**OBJECTIVE**
Please output as a JSON list of strings the lines from the one containing "This screenshot has height=254, width=488." through the end of the records, one string per line, both ends included and blank lines omitted. Leave the pictures out of the answer.

**STORED DATA**
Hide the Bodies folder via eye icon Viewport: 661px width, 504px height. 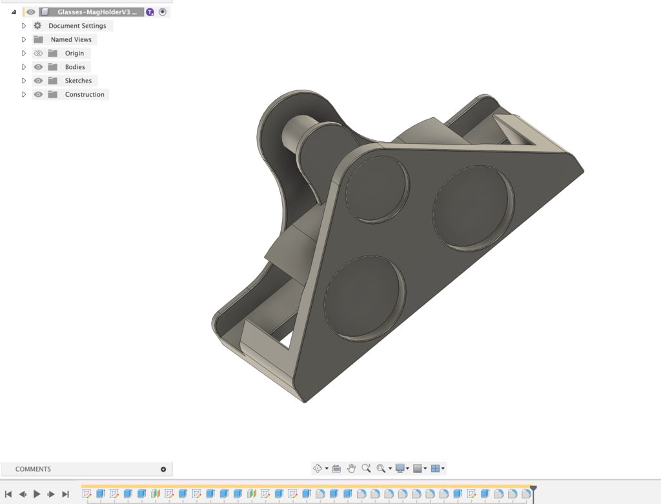coord(38,67)
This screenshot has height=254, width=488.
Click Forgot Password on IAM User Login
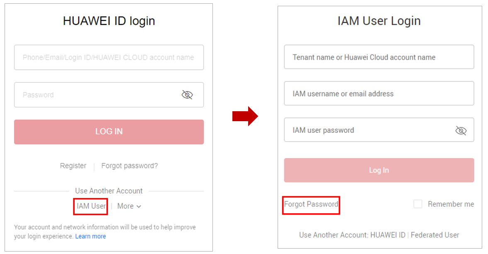pyautogui.click(x=311, y=204)
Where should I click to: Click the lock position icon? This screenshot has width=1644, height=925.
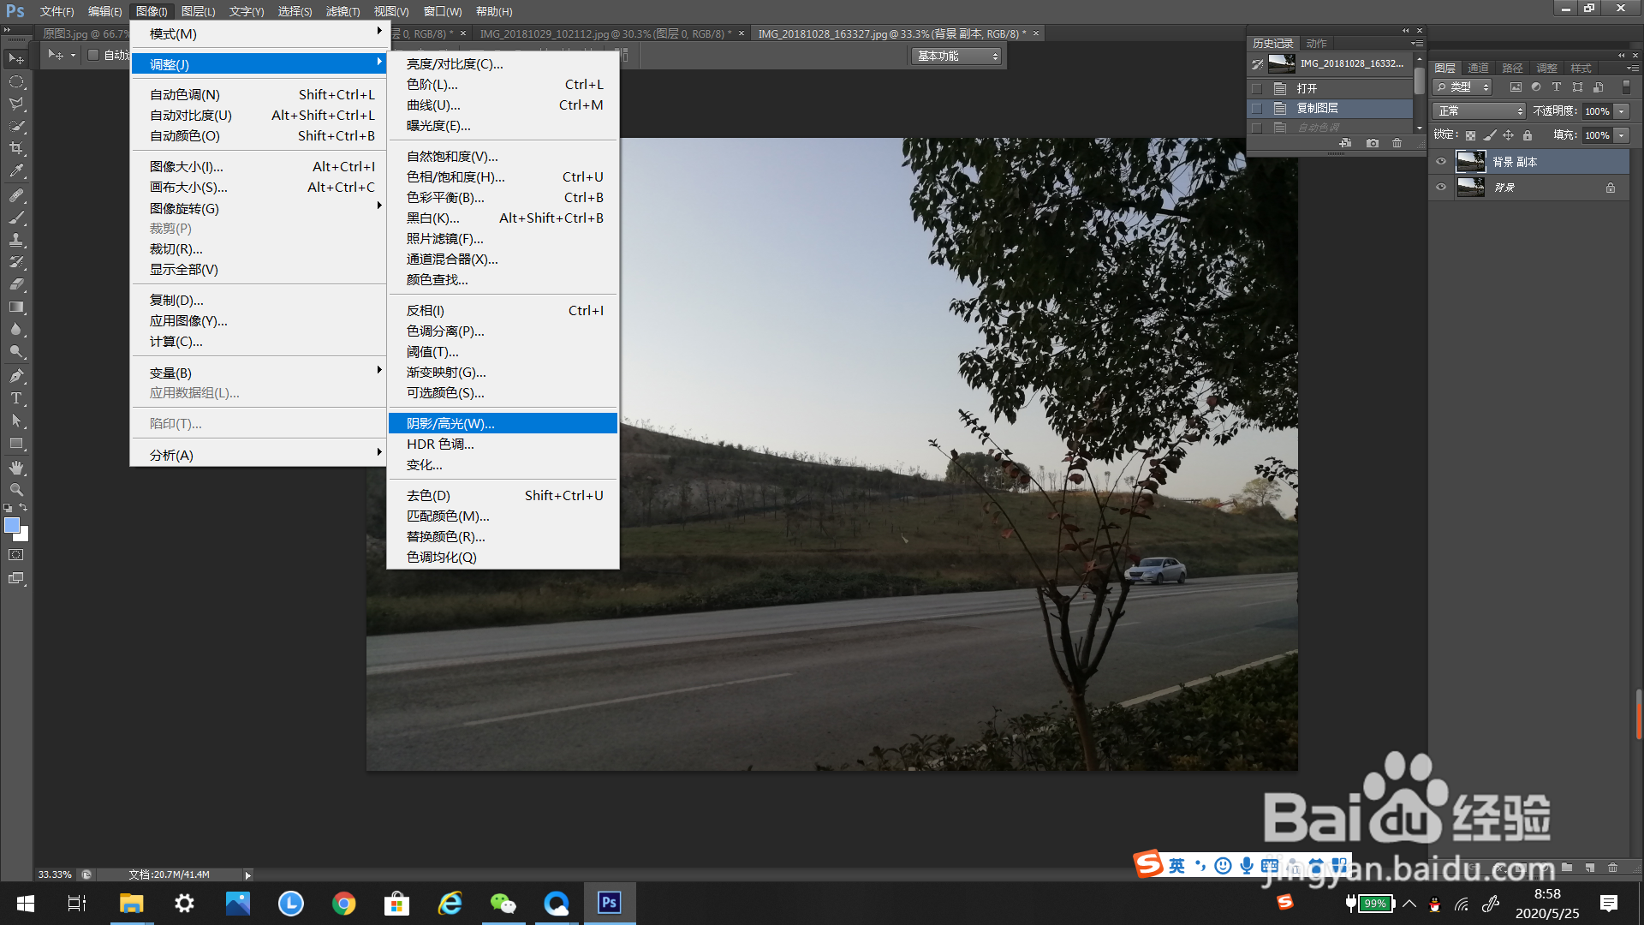click(x=1508, y=135)
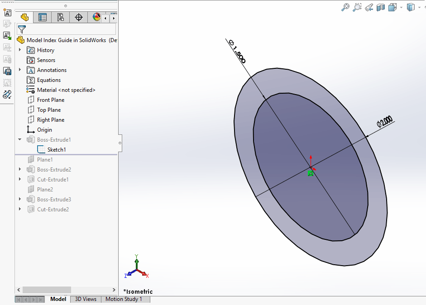426x305 pixels.
Task: Enable the Section View tool
Action: [x=380, y=7]
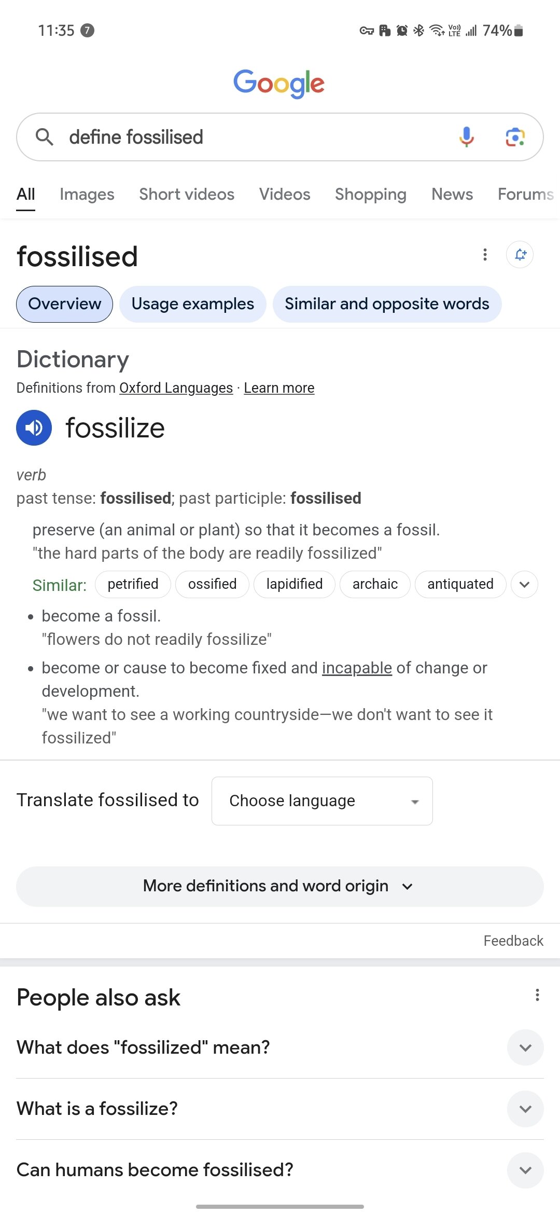Open the fossilised card options menu
This screenshot has width=560, height=1214.
[x=485, y=255]
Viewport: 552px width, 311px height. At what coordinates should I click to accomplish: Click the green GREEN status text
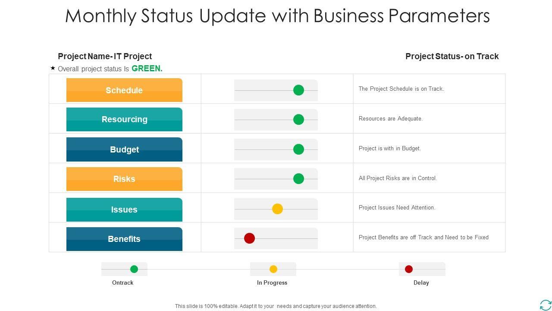[147, 68]
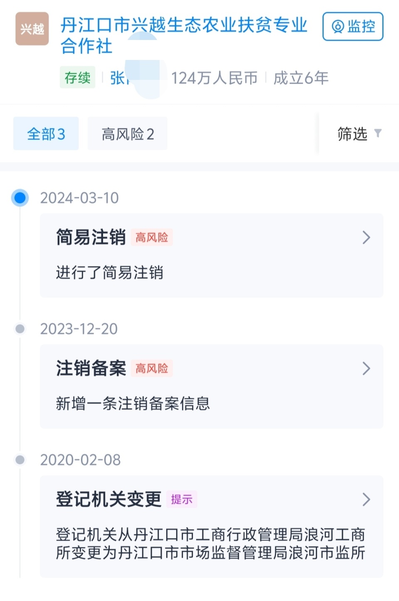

**TASK RESPONSE**
[
  "This screenshot has height=254, width=488.",
  "Click Forgot Password on IAM User Login",
  "pyautogui.click(x=311, y=204)",
  "Where should I click to: Click the lock position icon? This screenshot has width=1644, height=925.",
  "click(x=1508, y=135)",
  "426x305 pixels.",
  "Task: Enable the Section View tool",
  "Action: [x=380, y=7]",
  "Open the fossilised card options menu",
  "This screenshot has width=560, height=1214.",
  "[x=485, y=255]",
  "Viewport: 552px width, 311px height. At what coordinates should I click to accomplish: Click the green GREEN status text",
  "[147, 68]"
]